---------- TEXT ----------

Section 5 presents a usage example of our dataset for AP location determination therefore the
baseline of existing methods. Section 6 discusses our work, and Section 7 concludes this paper.

2. Related Work

The AP location determination methods are mainly fed with the RSS measurements and
corresponding location values to estimate the locations of interested APs. The existing methods can
be divided into the model-free and the model-based.
   The model-free methods mainly estimate the AP locations by the centroid method. The pure
centroid AP location determination method, proposed by Bulusu et al.[14], only use the location
values of detected measurements to predict the location of APs. It is inaccurate because the unevenly
distributed RSS levels are not included. According to this, the RSS levels were merged into the
centroid method by Blumenthal et al. [15] to develop the weight centroid method, which is better
than the pure centroid method. Nevertheless, these methods assume that the measured values are
well distributed around the AP location, which is not reliable without prior knowledge. Moreover,
these methods don't take the transmission characteristic of the indoor wireless signal into
consideration.

----------

§ **SHORT PROBLEM A**
In the text on AP location determination, who proposed the pure centroid AP location determination method?
§ **SHORT PROBLEM B**
Copy the text on AP location determination word for word, starting at "2. Related Work" and ending at "and the model-based.".

---------- ENTRIES PROVIDED ----------

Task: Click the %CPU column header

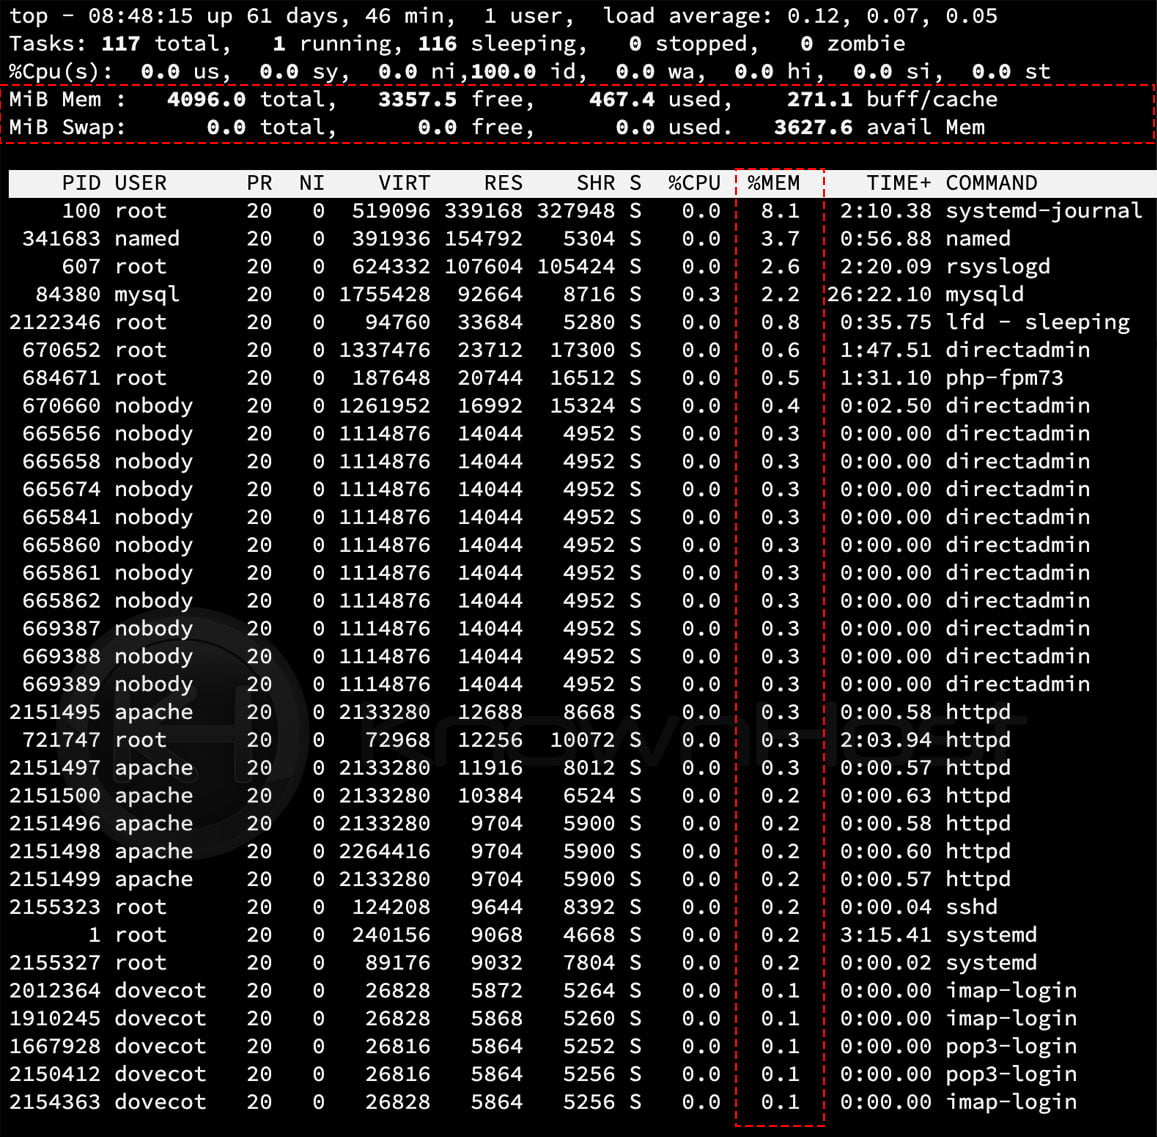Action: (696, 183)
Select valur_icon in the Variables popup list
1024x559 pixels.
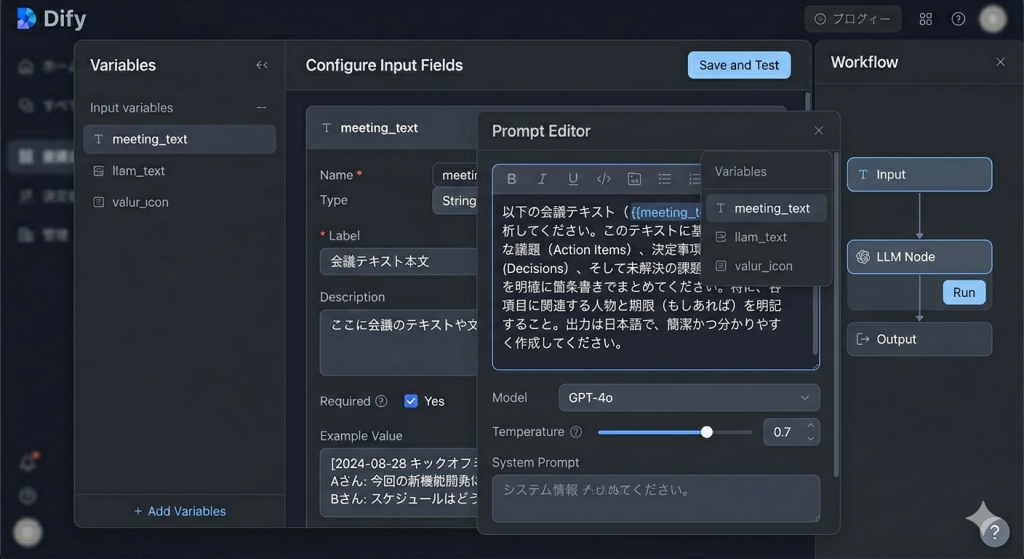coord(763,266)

----------
---------- ENTRIES PROVIDED ----------

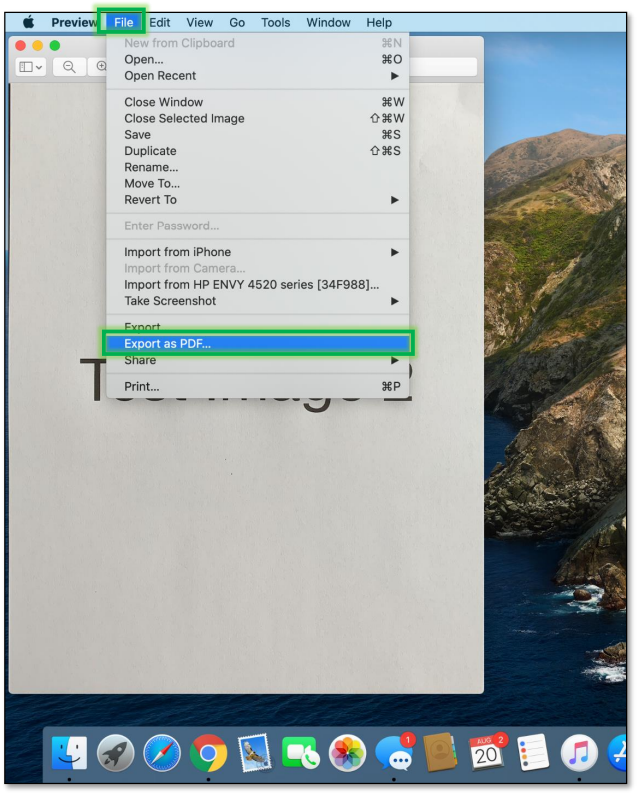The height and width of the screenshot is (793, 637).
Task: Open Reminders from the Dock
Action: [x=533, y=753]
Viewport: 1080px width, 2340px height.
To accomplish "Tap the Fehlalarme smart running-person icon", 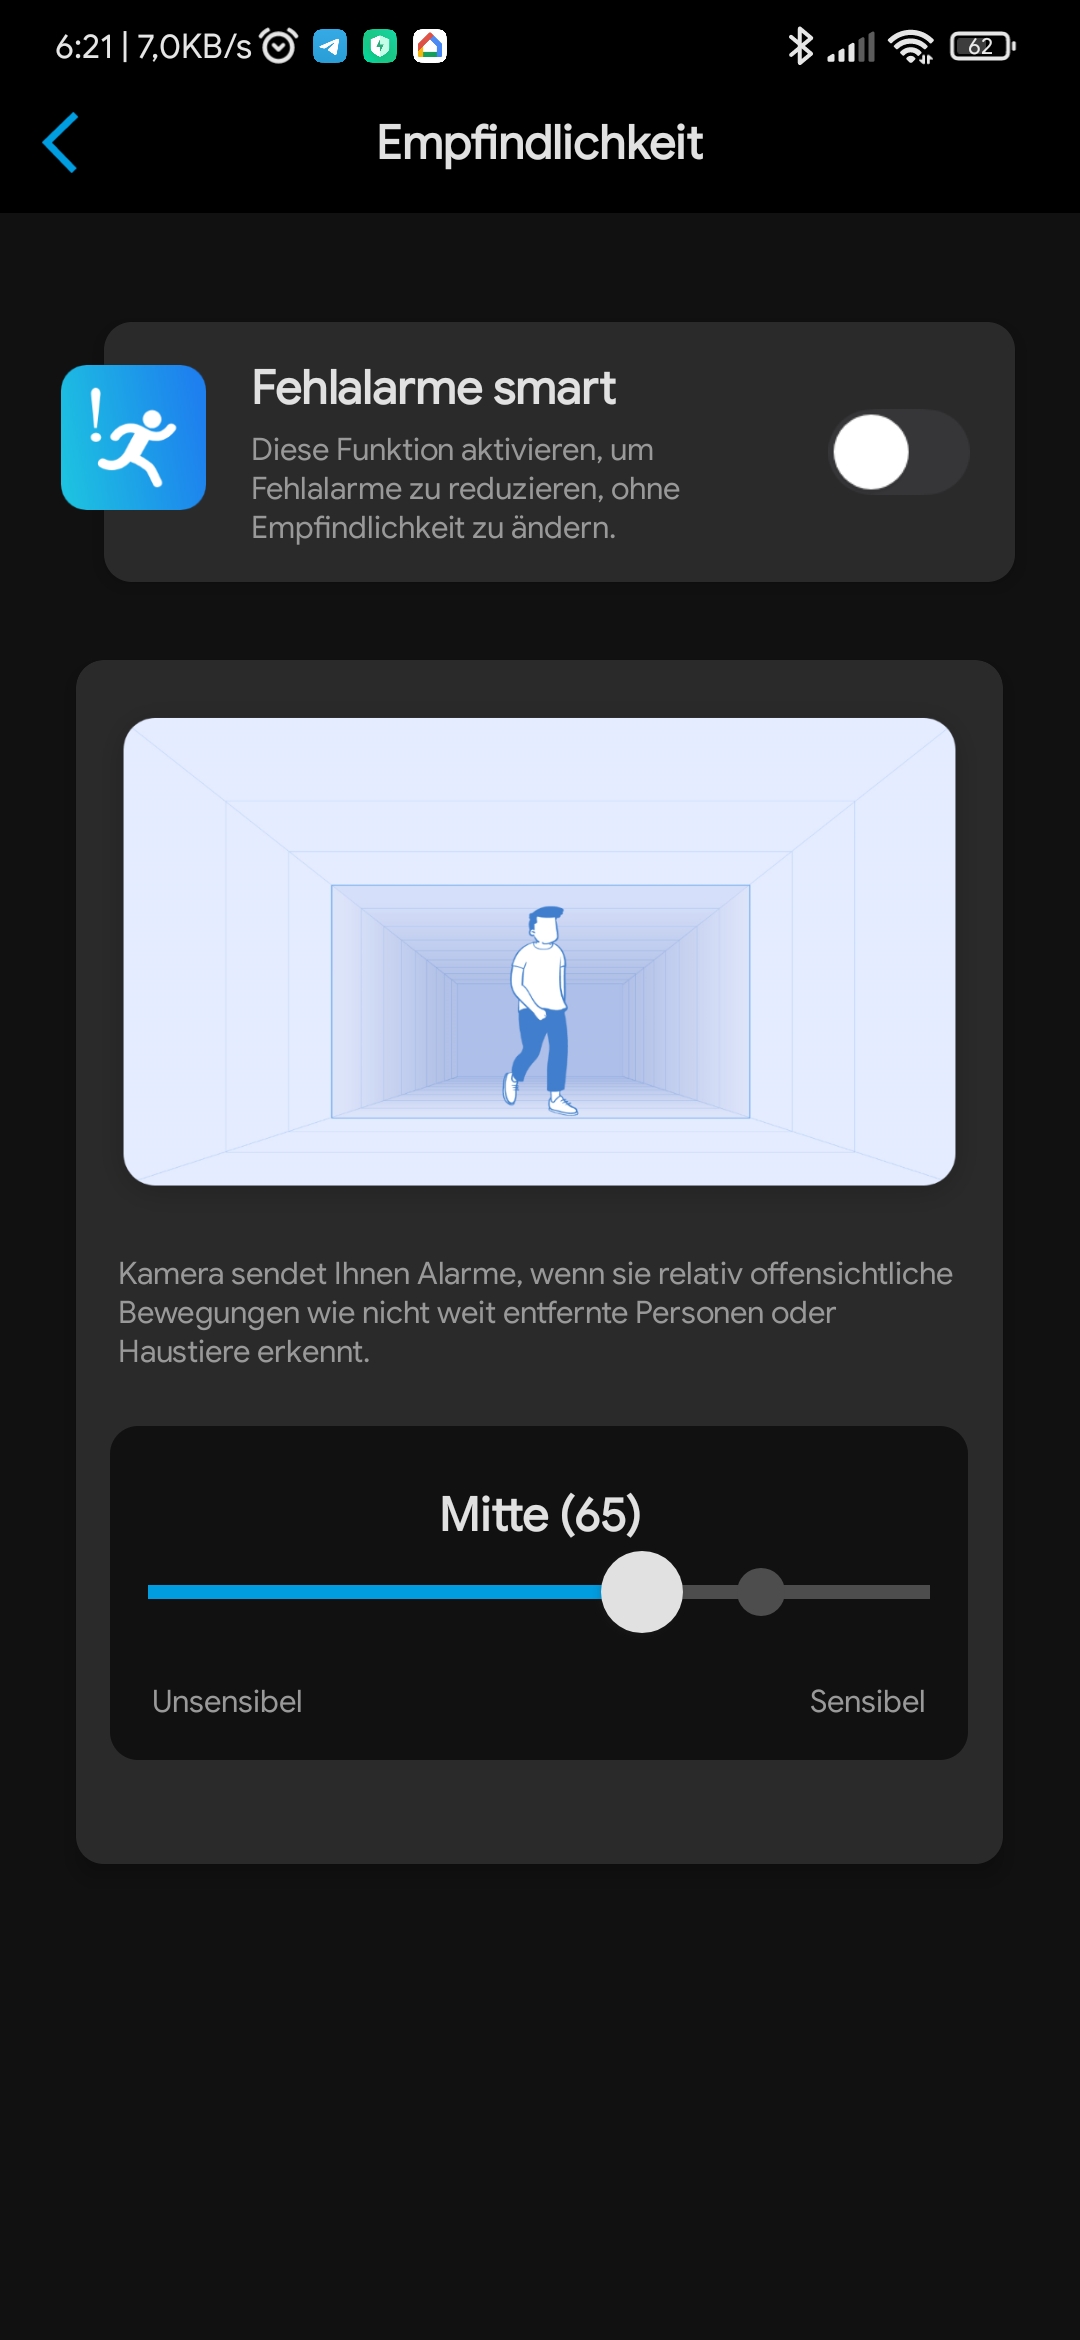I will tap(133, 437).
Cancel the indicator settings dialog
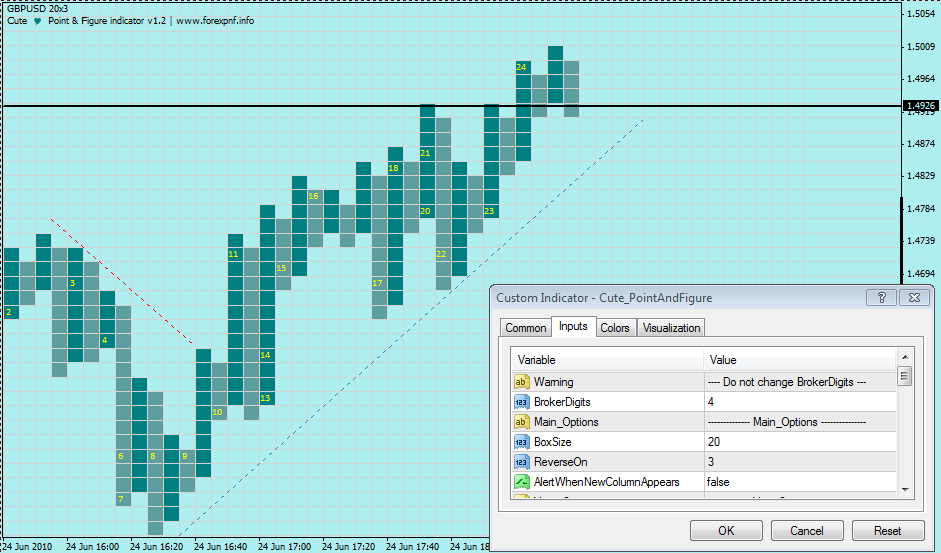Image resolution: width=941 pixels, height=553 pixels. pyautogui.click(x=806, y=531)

----------
---------- ENTRIES PROVIDED ----------

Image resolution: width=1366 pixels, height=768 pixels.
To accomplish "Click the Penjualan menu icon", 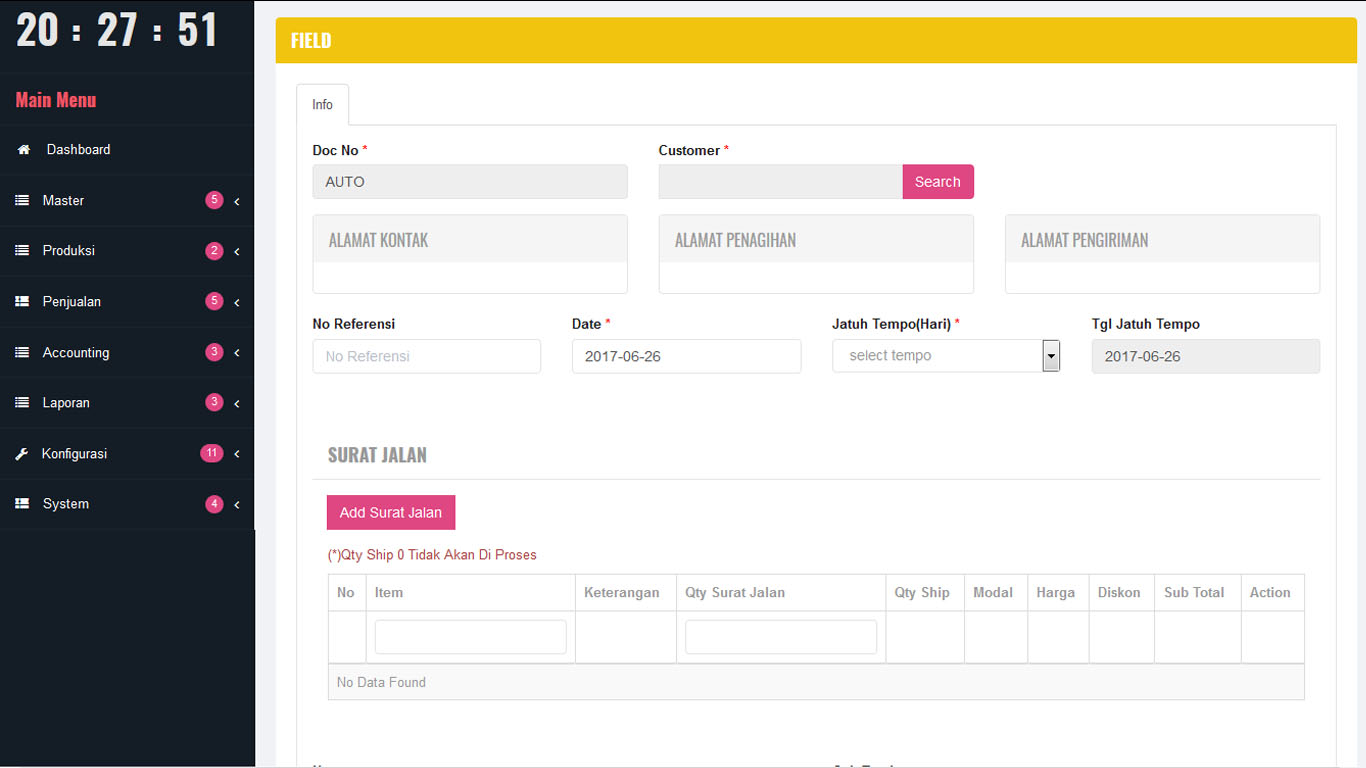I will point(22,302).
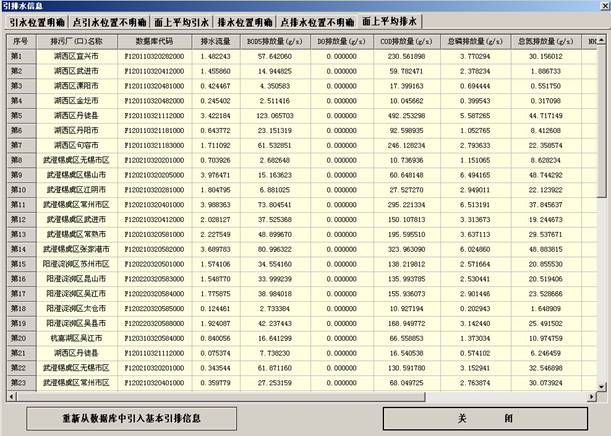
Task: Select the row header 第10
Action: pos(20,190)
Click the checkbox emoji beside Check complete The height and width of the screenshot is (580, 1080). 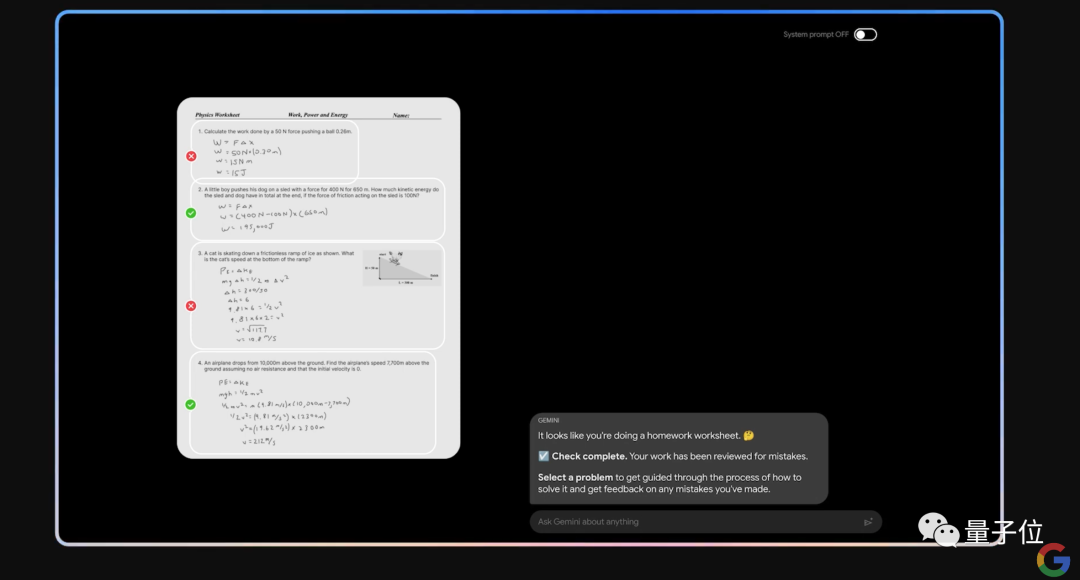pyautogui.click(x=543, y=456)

----------

§ **TASK OUTPUT A**
Bulusu et al.

§ **TASK OUTPUT B**
2. Related Work

The AP location determination methods are mainly fed with the RSS measurements and
corresponding location values to estimate the locations of interested APs. The existing methods can
be divided into the model-free and the model-based.